O ponto mais marcante do projeto é a longevidade planejada. Não só porque tem uma duração atípica, mas porque Ela transcenderá a vida de todos os seus ideólogos e promotores, e até mesmo da maioria daqueles que dela participaram.. “Tenho que confiar que as gerações vindouras farão esse trabalho e realmente se preocuparão em fazer com que isso aconteça”, acrescenta Hovind. “Se não iniciarmos este tipo de projeto transgeracional, não há nada que possam realizar”.
No último dia de 2023, quando as primeiras páginas de todos os jornais estavam ocupadas pela guerra entre Israel e o Hamas, a 'Biblioteca do Futuro' conquistou um lugar na primeira página precisamente Al Jazeera Anne nos conta que um órgão público em Dubai a contatou recentemente para dar uma palestra lá. Disseram que acharam o seu trabalho inspirador porque “demonstra que a inovação é possível no sector público”.

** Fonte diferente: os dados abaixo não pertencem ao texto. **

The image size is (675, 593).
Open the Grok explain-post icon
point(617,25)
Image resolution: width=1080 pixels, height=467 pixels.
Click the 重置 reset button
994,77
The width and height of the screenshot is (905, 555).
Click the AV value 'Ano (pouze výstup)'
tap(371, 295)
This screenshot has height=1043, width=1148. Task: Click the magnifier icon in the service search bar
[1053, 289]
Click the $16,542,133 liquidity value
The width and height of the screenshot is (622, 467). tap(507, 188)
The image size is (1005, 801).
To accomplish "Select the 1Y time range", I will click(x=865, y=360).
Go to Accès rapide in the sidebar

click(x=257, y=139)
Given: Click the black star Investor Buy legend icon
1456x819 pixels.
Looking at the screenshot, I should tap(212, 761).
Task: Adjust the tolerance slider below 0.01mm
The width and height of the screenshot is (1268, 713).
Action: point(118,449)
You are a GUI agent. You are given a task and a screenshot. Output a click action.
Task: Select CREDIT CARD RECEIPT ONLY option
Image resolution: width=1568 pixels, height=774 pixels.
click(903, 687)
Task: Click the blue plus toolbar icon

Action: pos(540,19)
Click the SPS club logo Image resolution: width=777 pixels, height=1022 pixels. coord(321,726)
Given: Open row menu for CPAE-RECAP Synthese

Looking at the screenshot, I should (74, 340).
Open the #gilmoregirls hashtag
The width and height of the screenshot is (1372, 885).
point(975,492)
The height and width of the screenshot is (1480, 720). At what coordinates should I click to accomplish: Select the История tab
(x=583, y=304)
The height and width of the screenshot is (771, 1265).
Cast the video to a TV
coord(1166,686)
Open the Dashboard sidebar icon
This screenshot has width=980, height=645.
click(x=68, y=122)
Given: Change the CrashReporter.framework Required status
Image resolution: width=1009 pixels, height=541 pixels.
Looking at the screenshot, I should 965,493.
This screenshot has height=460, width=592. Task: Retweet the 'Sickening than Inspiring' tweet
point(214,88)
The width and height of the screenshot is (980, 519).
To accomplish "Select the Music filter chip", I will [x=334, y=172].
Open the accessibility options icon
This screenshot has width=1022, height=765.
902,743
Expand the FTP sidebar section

Todos os anos é realizada uma pequena e simples cerimónia na referida floresta, culminando com um novo manuscrito na sala. Seus autores nada podem revelar sobre ele, apenas seu título. Tsitsi Dangarembga, por exemplo, escreveu 'Narini and Her Donkey', Karl Ove Knausgaard optou por 'Blind Book'.
Nem é necessário que o texto esteja em inglês ou norueguês. Sjón, pseudônimo do poeta Sigurjón Birgir Sigurðsson, escreveu o seu em islandês e antecipou O guardião as suas preocupações sobre a questão linguística: “A minha língua só é falada por 370 mil pessoas”, disse ele referindo-se à esperança de que em 2114 a sua língua ainda esteja viva e com tradutores disponíveis.
Não é a única incógnita sobre o futuro. Não só ainda não nasceram aqueles que irão usufruir dos resultados do projecto, como também Nem mesmo a maioria dos escritores cujo trabalho acabará na sala silenciosa o fez.
Pelo menos sabem que o apoio de Oslo inclui não só boas intenções, mas um contrato assinado em 2022 que sela o compromisso de proteger a floresta e a biblioteca até 2114. Cem anos de desenvolvimento. Um gesto incomum na política de curto prazo.
Este projecto também tem suscitado algumas críticas por ser entendido como uma “cápsula do tempo elitista” ou por romper com o propósito fundamental de qualquer biblioteca, que é colocar livros à disposição do público.